Israel Museum Restitutes Painting to Artist’s Heirs


The Israel Museum announced today the restitution of the painting The Return of Tobias, c. 1934, by the German-Jewish artist Max Liebermann (1847-1935), to the artist’s heirs. The work was looted from the Jewish Museum in Berlin, where it was on loan from the artist, in the 1930s. The painting was received in 1955 by the Israel Museum’s precursor, the Bezalel National Museum, through the Jewish Restitution Successor Organization (JRSO), established after World War II to distribute to cultural organizations around the globe looted works of art whose owners or heirs were unknown.

Completed late in Liebermann’s life, the oil painting The Return of Tobias depicts a scene from the Book of Tobit in which Tobit’s son returns home with a cure for his father’s blindness. The restitution of the work to the heirs of Max and Martha Liebermann follows recent research that revealed that the painting was from the artist’s personal collection. Previously the painting had been believed to be another work by Liebermann of the same title, which was also looted from the Jewish Museum in Berlin.

The collection of Max and Martha Liebermann comprised several thousand paintings and drawings, the vast majority of which were dispersed and lost between 1935 and 1943, either sold under duress or expropriated immediately following Martha Liebermann’s death. The family’s efforts to trace the collection in the 1950s and 1960s were unsuccessful, but recent research has identified several lost works, and The Return of Tobias is the third to be restored to the family. Following its restitution, the painting is being presented in the exhibition The Berlin Jewish Museum (1933-1938): Traces of a Lost Collection, curated by Chana Schuetz and on view at Berlin’s Centrum Judaicum from September 10 through December 31, 2011.
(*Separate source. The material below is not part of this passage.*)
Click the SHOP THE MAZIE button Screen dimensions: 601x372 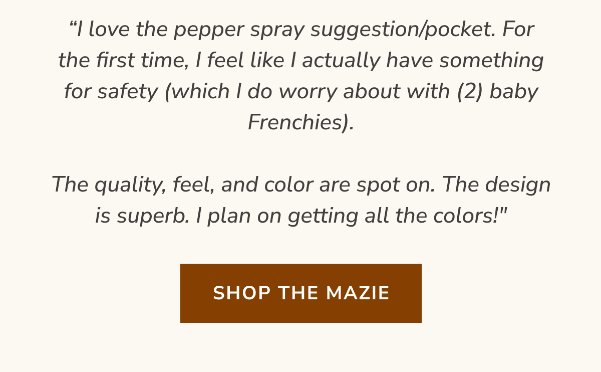tap(301, 293)
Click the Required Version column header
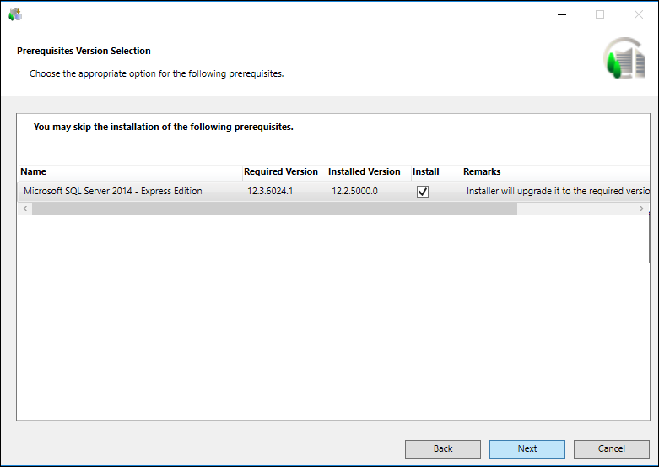 pyautogui.click(x=284, y=171)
The Return of Tobias was one of roughly 250 paintings, 250 works on paper, and 700 objects of Judaica deposited by JRSO for safekeeping at the Bezalel National Museum, precursor to the Israel Museum, which became their custodian following its establishment in 1965. Through the years, the Museum has exhibited and published many of these works, which have been catalogued and accessible in a special section on the Museum’s website since 2007.

The restitution of The Return of Tobias continues the Museum’s history of significant restitutions, including most recently the return of the Paul Klee drawing Veil Dance, 1920, to the estate of German art collector Harry Fuld Jr., in 2010. In 2008, two ancient Roman gold-glass medallions were restituted to the heirs to the Dzialynska Collection at Goluchow Castle in Poland. The Museum reacquired one medallion for its collection, and the second was purchased and placed with the Museum on extended loan. Among other examples in recent years, in 2005, Edgar Degas’ charcoal drawing Four Nude Female Dancers Resting, ca. 1898, was restituted to the heirs of Jacques Goudstikker, a noted Dutch art dealer who died while fleeing the Nazi invasion of the Netherlands. And, in 2000, the Museum returned Camille Pissarro’s Boulevard Montmarte, 1897, to the heir to Holocaust victim Max Silberberg, who placed the painting on long-term loan to the Museum.